De acuerdo con sus averiguaciones, en Esquivias, Cervantes se enteró de muchos secretos del pueblo por el cura Juan de Palacios, con el que trabó muy buena amistad. Así supo de las viejas rencillas entre los Quijadas y los Salazares. Doña Catalina, la esposa de Cervantes, era descendiente de los Salazar y pariente del cura. Así también se enteró de la existencia de Fray Alonso Quijada, el tercer hijo del bachiller Juan Quijada y de María Salazar, moradores de Esquivias a fines del siglo XV y el primer tercio del XVI. Pues bien: el fraile Quijada se gastó casi toda su fortuna comprando y leyendo libros de caballería y después enloqueció. Estudiando el archivo parroquial de Esquivias desde 1519, Astrana descubrió que no existe ningún otro Alonso Quijada en la época de auge de los libros de caballerías. De hecho, en la segunda parte de Don Quijote, Cervantes pasó a llamar a su personaje Alonso Quijano “el Bueno”, quizá por las burlas en el pueblo al reconocer a Fray Alonso en el libro.

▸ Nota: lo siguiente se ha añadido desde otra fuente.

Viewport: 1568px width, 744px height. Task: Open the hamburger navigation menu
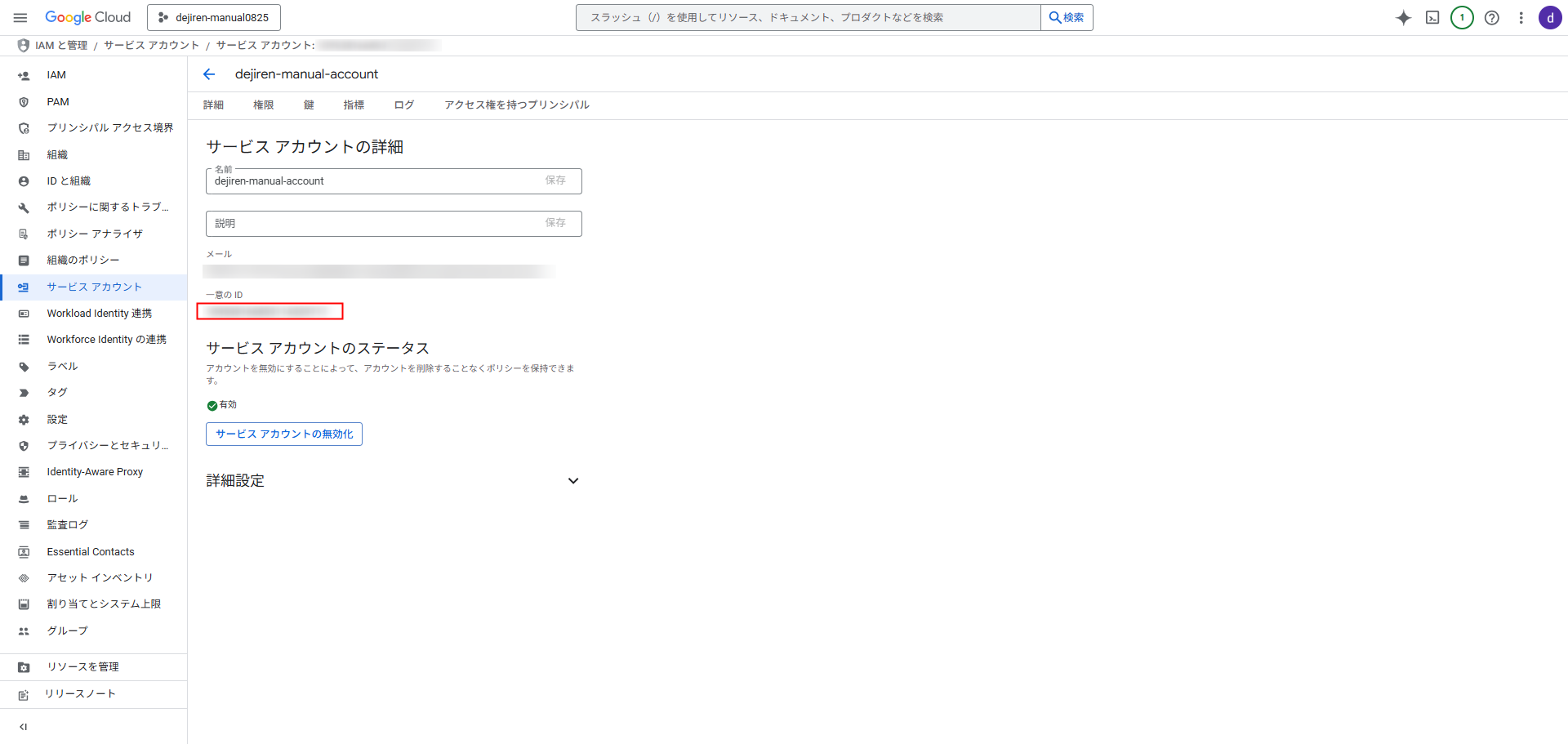[20, 17]
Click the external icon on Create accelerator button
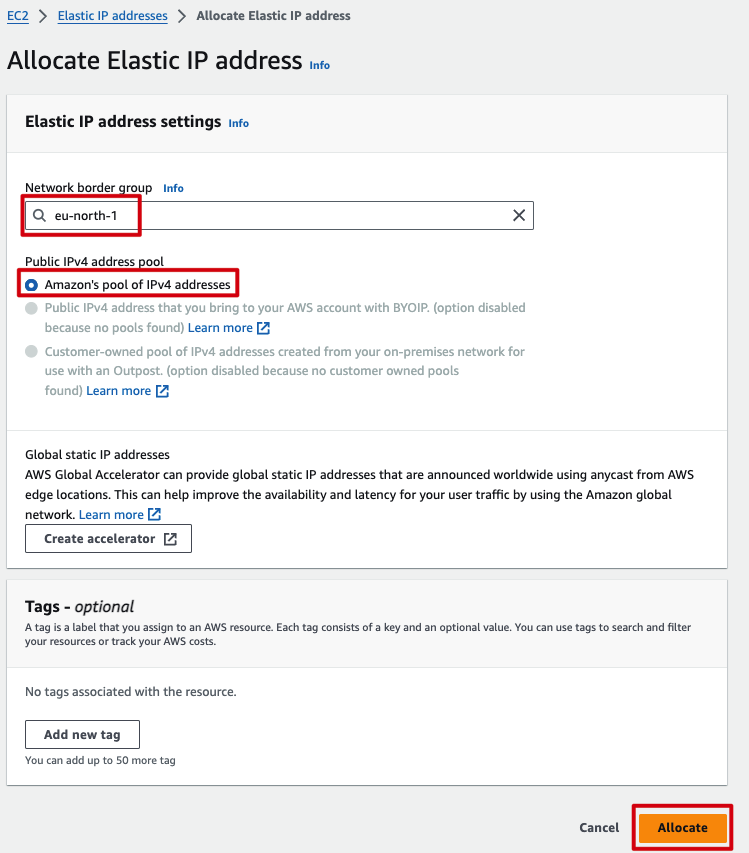 (x=171, y=539)
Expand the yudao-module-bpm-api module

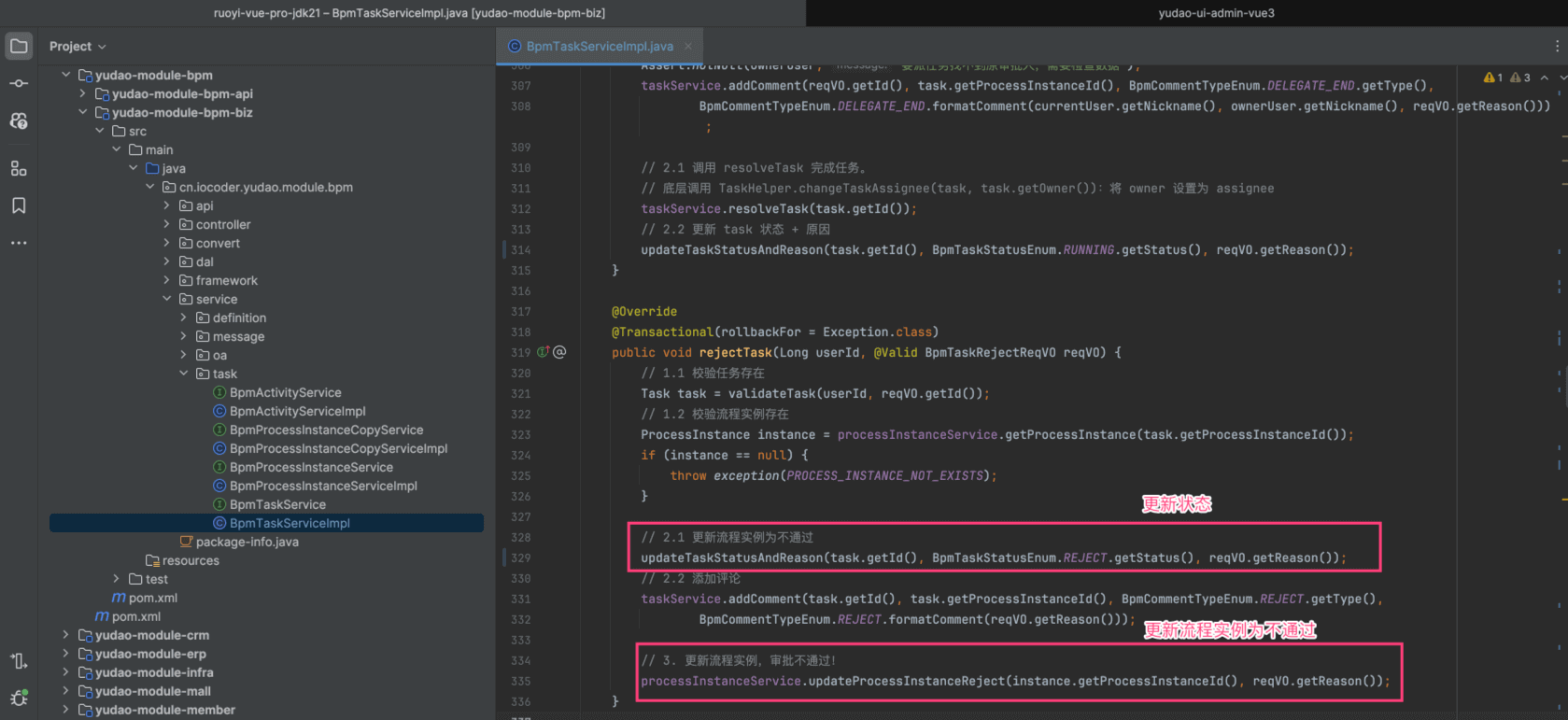(x=83, y=93)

Revisando las partidas de bautismo y los libros de defunciones de la parroquia de Esquivias, Luis Astrana Marín también encontró que en el pueblo habían existido personas reales como el cura Pero Pérez y Mari Gutiérrez, la mujer de Sancho Panza. También encontró en esos libros montones de personas con apellidos como Ricotes, Carrascos, Quiñones, Álamos y Alonsos, casi todos apellidos moriscos de la época en que Cervantes escribió la novela. Muchos de ellos estaban enterrados en la iglesia. La conclusión de Astrana Marín fue sencilla: “sin Esquivias no habría existido Don Quijote”. Cuando Cervantes llegó a Esquivias, hacía muchos años había muerto Fray Alonso, pero él tal vez pensó que era prudente y cortés despistar: “En un lugar de la Mancha, de cuyo nombre no quiero acordarme”. Para mera casualidad parece mucho, dice Francisco Rodríguez Marín, otro biógrafo de Cervantes.

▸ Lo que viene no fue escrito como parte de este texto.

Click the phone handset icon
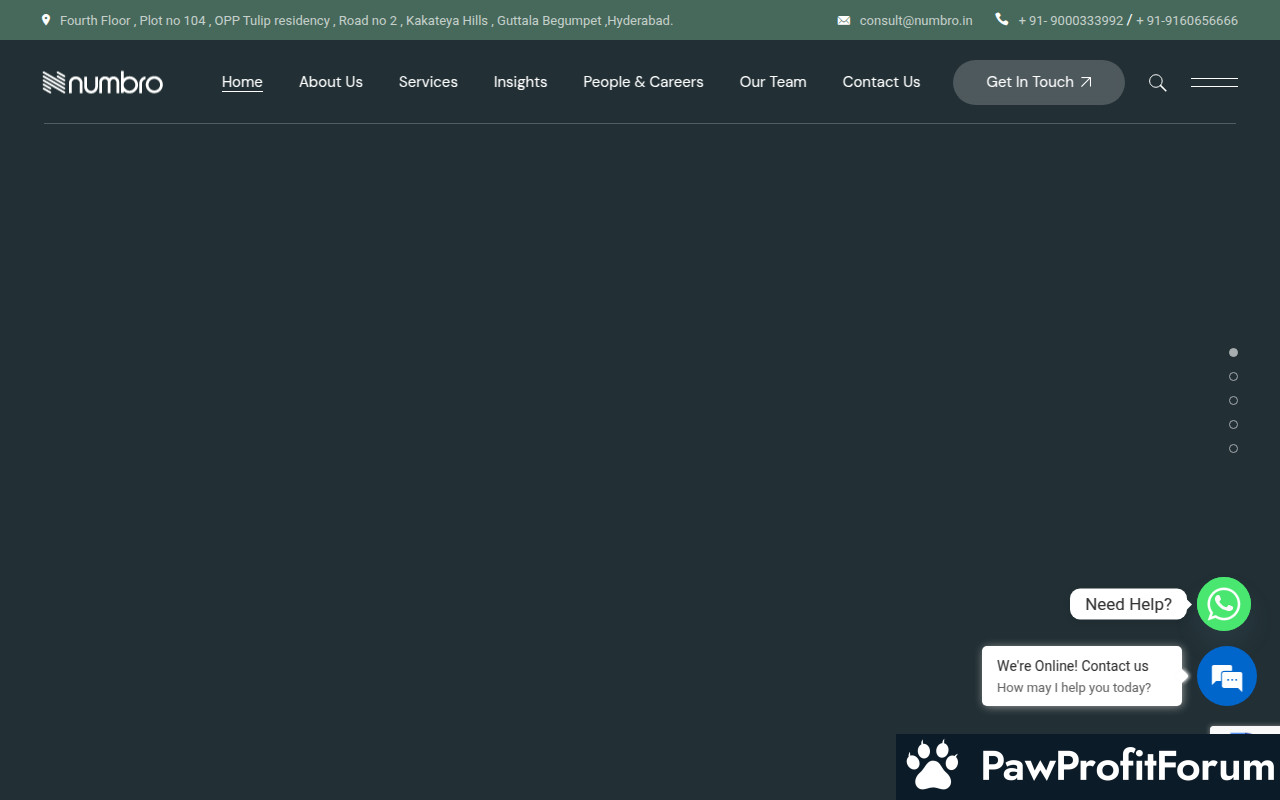 click(x=1001, y=19)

Hablando de estos asuntos, Jorge Luis Borges dice que “Cervantes era un hombre demasiado sabio como para no saber que, aun cuando opusiera los sueños y la realidad, la realidad no era, digamos, la verdadera realidad, o la monótona realidad común. Era una realidad creada por él... Y a lo largo de todo el libro hay una suerte de mezcla de los sueños y la realidad”. Luego añade: “Cervantes sabía que la realidad estaba hecha de la misma materia que los sueños. Es lo que debe haber sentido. Todos los hombres lo sienten en algún momento de su vida. Pero él se divirtió recordándonos que aquello que tomamos como pura realidad era también un sueño. Y así todo el libro es una suerte de sueño. Y al final sentimos que, después de todo también nosotros podemos ser un sueño”.

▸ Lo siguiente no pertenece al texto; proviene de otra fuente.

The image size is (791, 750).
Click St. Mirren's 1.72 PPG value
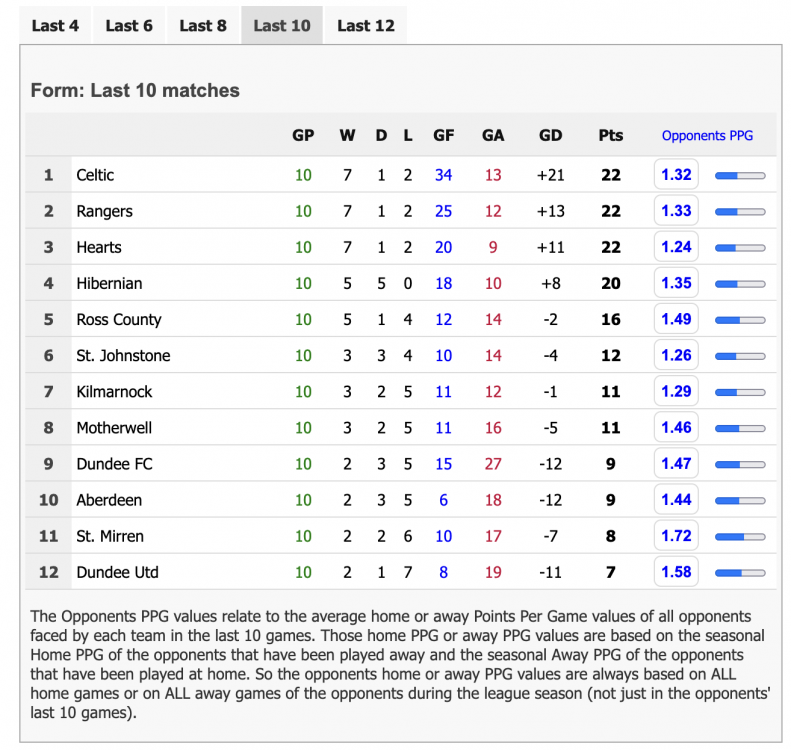[676, 536]
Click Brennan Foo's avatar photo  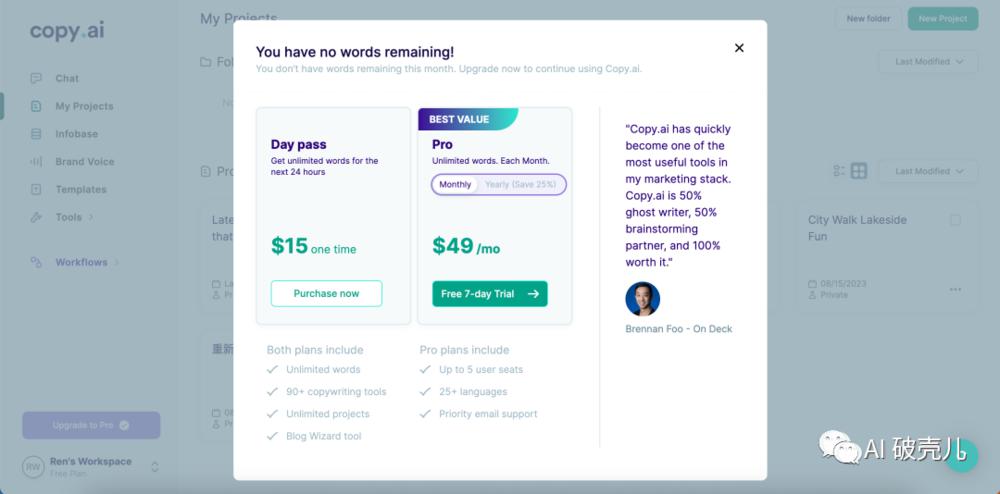(x=642, y=299)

Sufro del mal de Don Quijote. Para mi consuelo, la historia de Esquivias y la novela de Cervantes me hace pensar que él sufría del mismo mal. Y que el alma no se equivoca por el hecho de imaginar. Alma y sueño son espejos de la vida. Todo lo que hay en ellos ha pasado por nuestros ojos, por nuestros oídos, por nuestras manos. Por nuestro corazón. Está escrito en nuestro pasado. La imaginación, también en el caso de Miguel de Cervantes, es pues memoria. Es vida. Y la vida es sueño, decía Calderón de La Barca… Y los sueños, sueños son.